March 23, 2012

GIVEN THE CALLS for the elimination of the informal international personnel system that awards the presidency of the World Bank to an American, President Obama was under some pressure in selecting a replacement for Robert Zoellick, the capable executive who is retiring in June. The president needed to find a nominee known not so much for political connections in Washington as for a demonstrated ability to carry on the bank’s mission of fostering development, especially in the poorest countries. We believe Mr. Obama has done just that in choosing Jim Yong Kim, a physician who has dedicated most of his career to delivering health care to destitute people worldwide.

Dr. Kim, who has been president of Dartmouth College since 2009, is a departure from the World Bank’s previous presidents in more ways than one. He is the first person of Asian descent to be nominated; Dr. Kim was born in South Korea and immigrated to the United States at the age of 5. Previous presidents have been bankers, politicians or, like Mr. Zoellick, technocrats who have previously served in government. Dr. Kim is the first nominee who has dedicated himself to development work, both in academia and in practice.

With fellow physician and Harvard professor Paul Farmer, Dr. Kim founded Partners in Health, an organization created to deliver quality health care to some of the world’s poorest people, including in Haiti, Peru and Rwanda. One of its innovations was to enlist the poor themselves in the delivery of their own health care. Later, at the World Health Organization, Dr. Kim oversaw an expansion of the delivery of anti-retroviral drugs to combat HIV to 3 million more people in the developing world.

Under Mr. Zoellick, the World Bank has demonstrated that it still has a role to play in a world where some developing countries attract abundant private capital. It remains a vital resource for the poorest nations; Mr. Zoellick saw through a capital increase that allowed the bank to help some of those countries through the global recession. As Columbia University economist Jeffrey Sachs, a candidate for the World Bank position, pointed out, “at its best, the bank serves as a powerhouse of ideas and a meeting ground for key actors who together can solve daunting problems of poverty, hunger, disease and environmental degradation.” Mr. Sachs withdrew his candidacy on Friday, strongly endorsing Dr.
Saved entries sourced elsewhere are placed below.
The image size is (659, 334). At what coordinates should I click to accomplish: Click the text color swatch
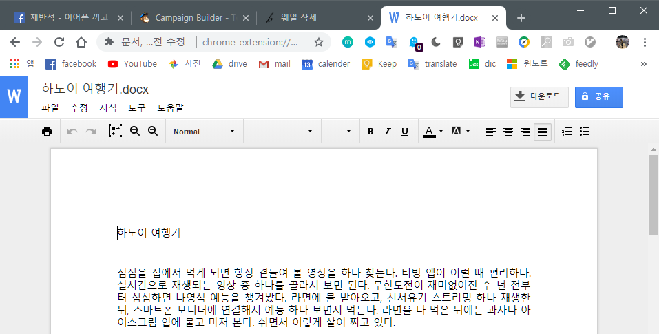[x=429, y=132]
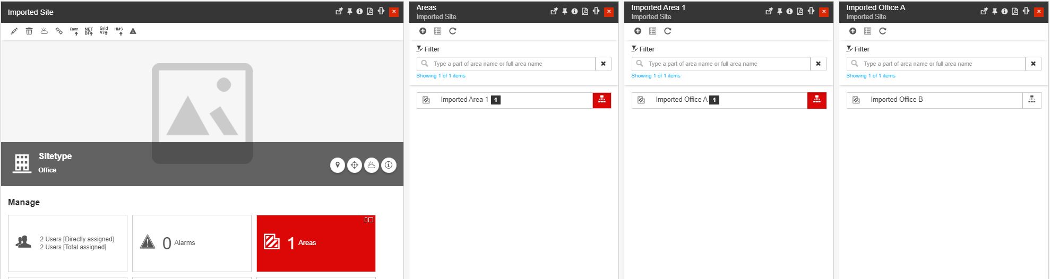
Task: Expand hierarchy of Imported Office B
Action: point(1031,100)
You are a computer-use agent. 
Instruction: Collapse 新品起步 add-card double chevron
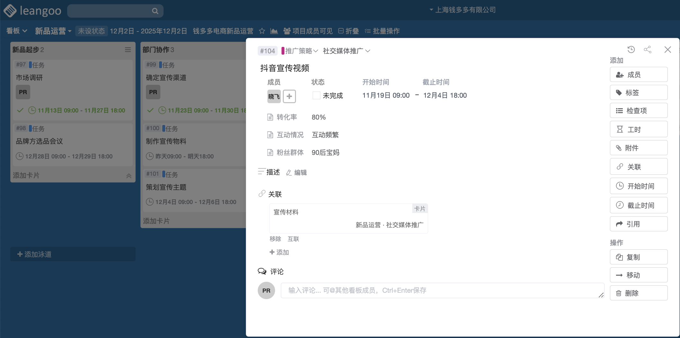coord(129,176)
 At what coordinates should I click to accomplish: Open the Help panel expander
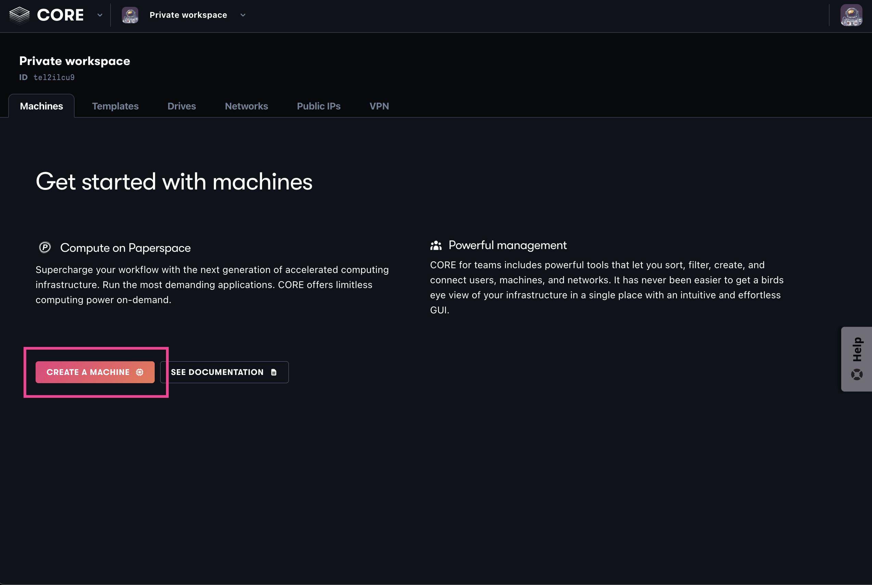856,358
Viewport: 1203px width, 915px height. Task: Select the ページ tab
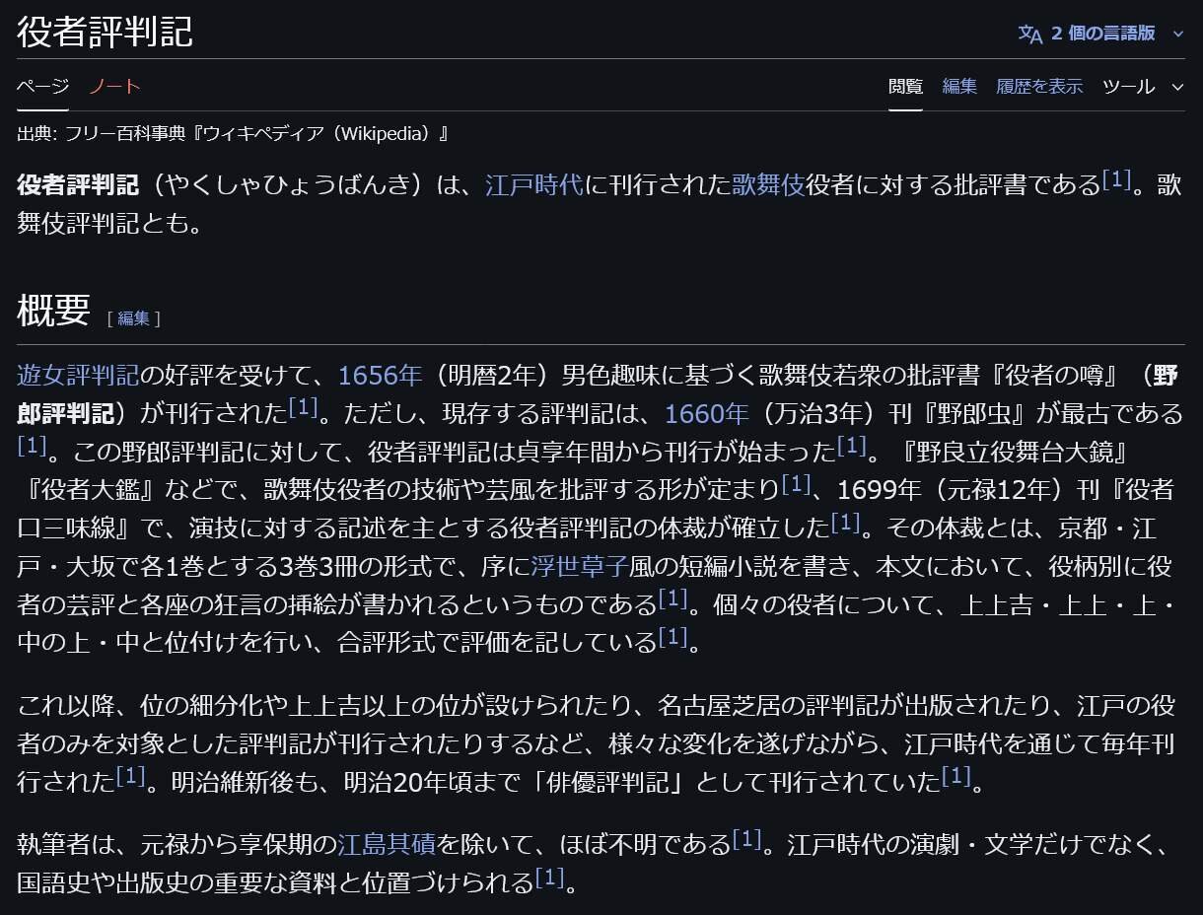pyautogui.click(x=42, y=87)
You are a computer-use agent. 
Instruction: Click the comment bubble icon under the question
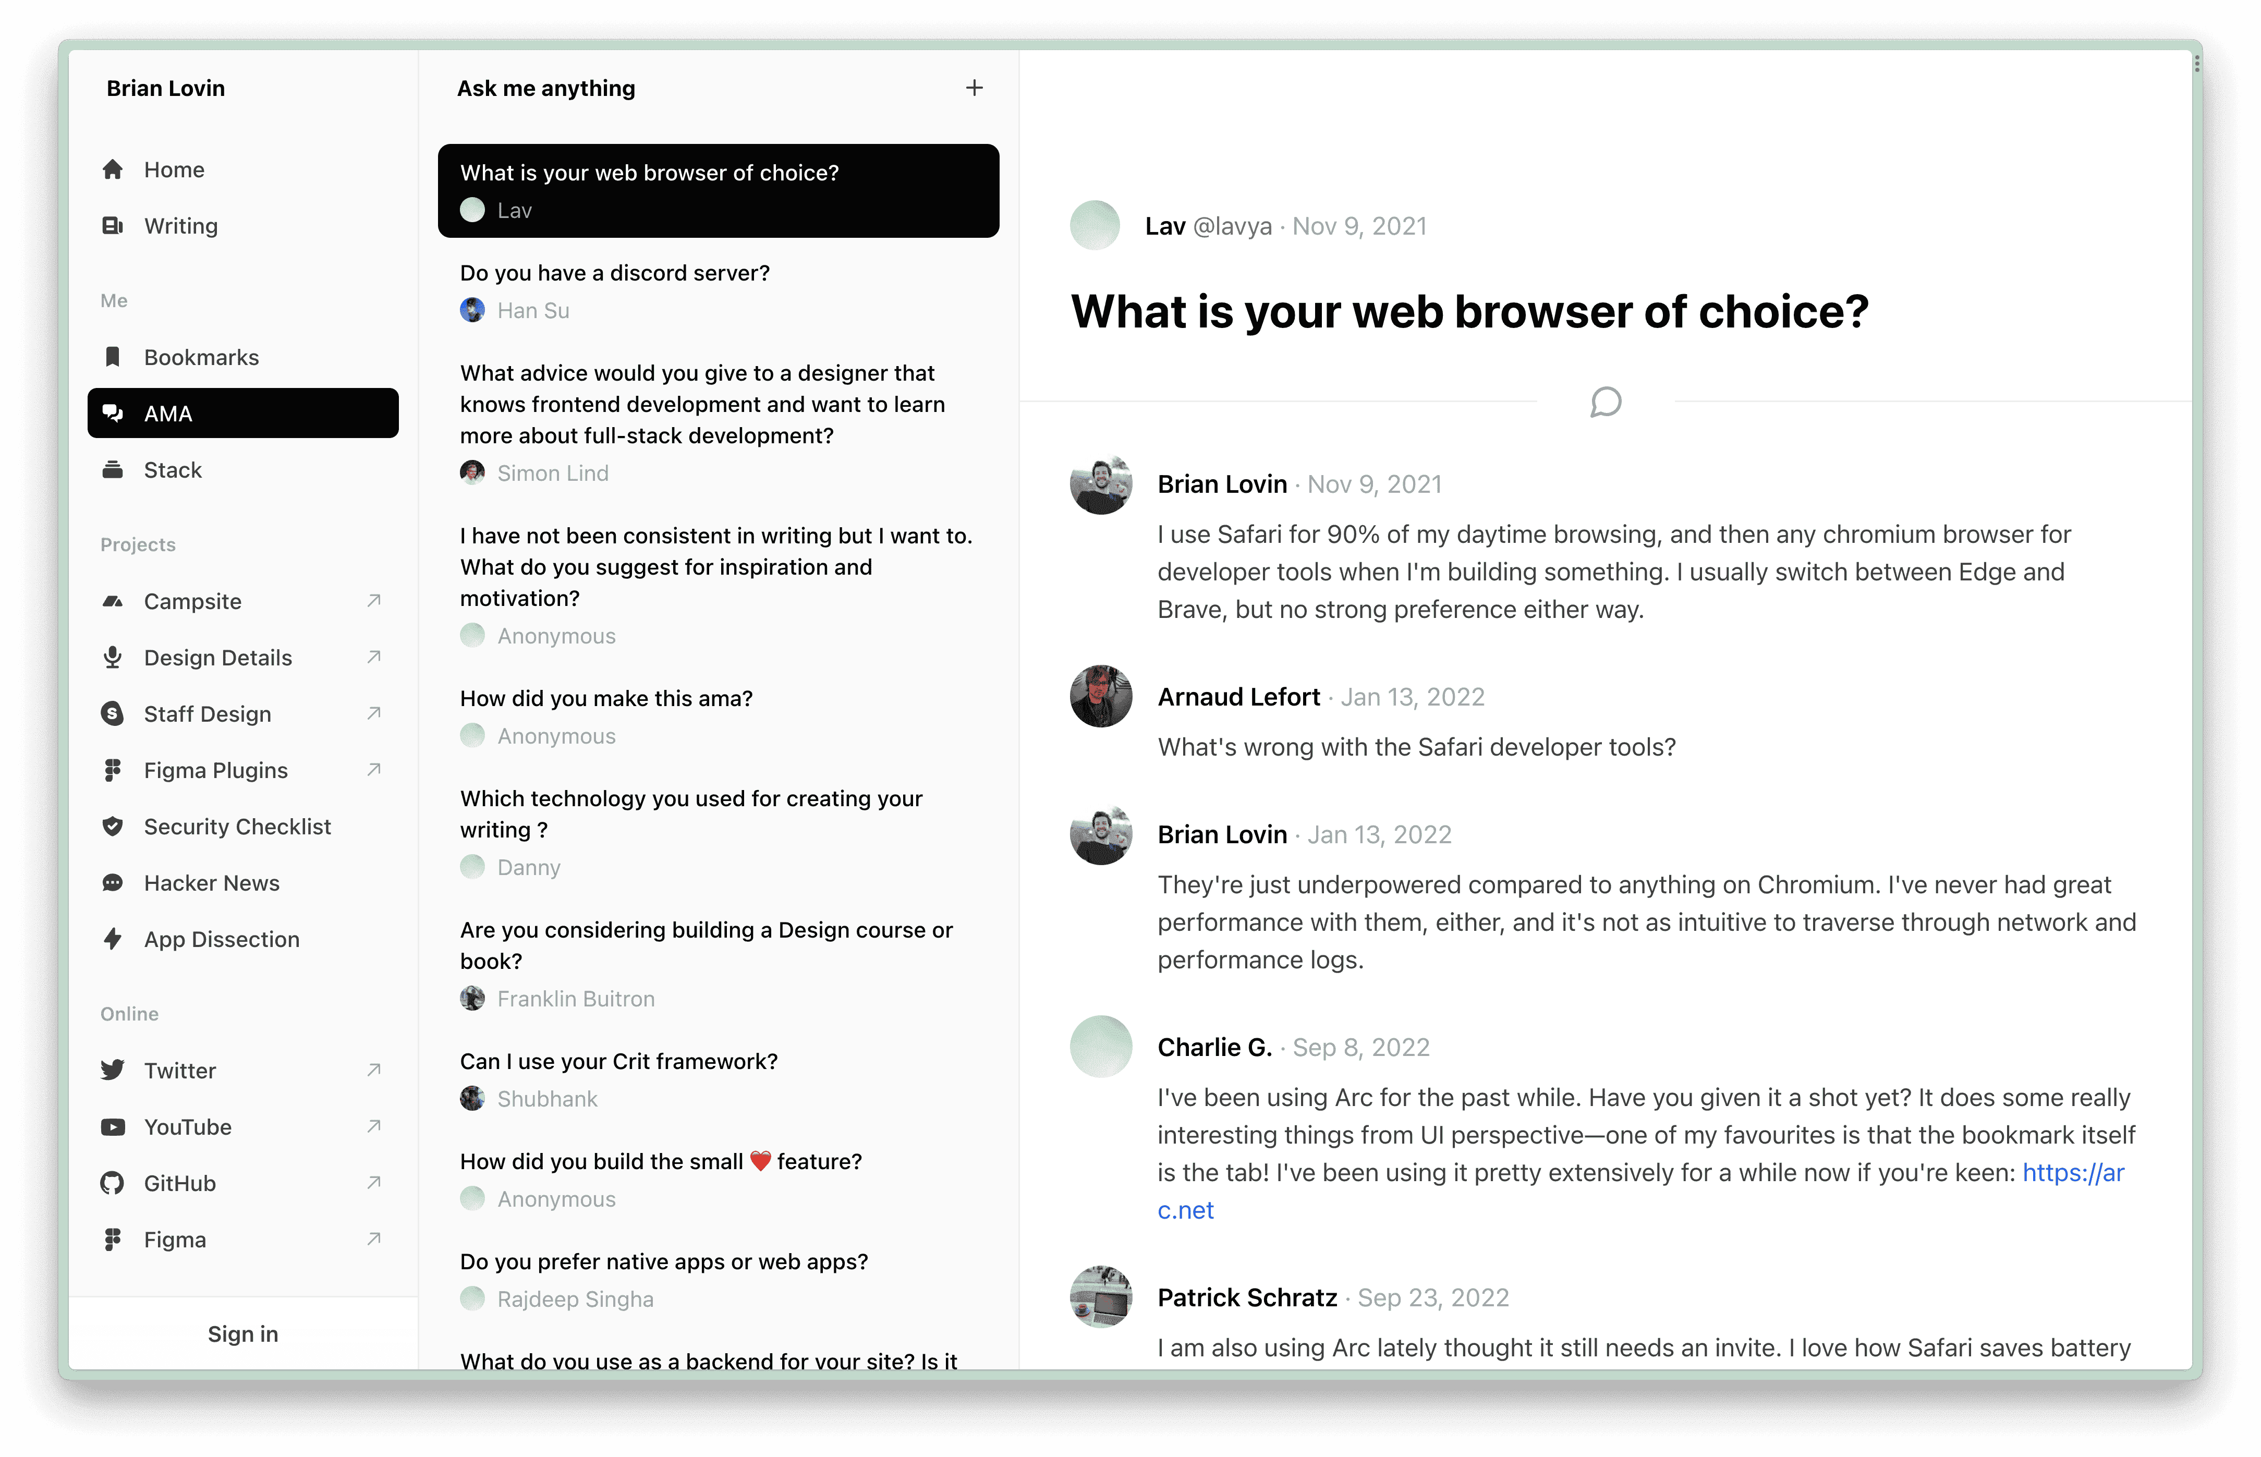pyautogui.click(x=1605, y=402)
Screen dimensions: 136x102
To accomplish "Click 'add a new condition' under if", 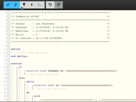I will (x=43, y=74).
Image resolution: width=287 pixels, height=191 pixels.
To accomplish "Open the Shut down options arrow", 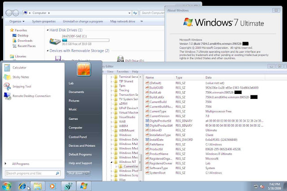I will tap(87, 173).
Kim.

The U.S. nominee may still face challengers from other nations; three African governments are backing Nigeria’s finance minister, Ngozi Okonjo-Iweala. But those who would reject an American nominee ought to consider whether the United States should be entirely excluded from leadership roles in international organizations. As it is, Americans are ruled out in competitions for the head of the International Monetary Fund and secretary general of the United Nations. While it would be well if the top jobs at international organizations were treated as open to all candidates, it’s also important that highly qualified nominees not be ruled out — even if they happen to be American.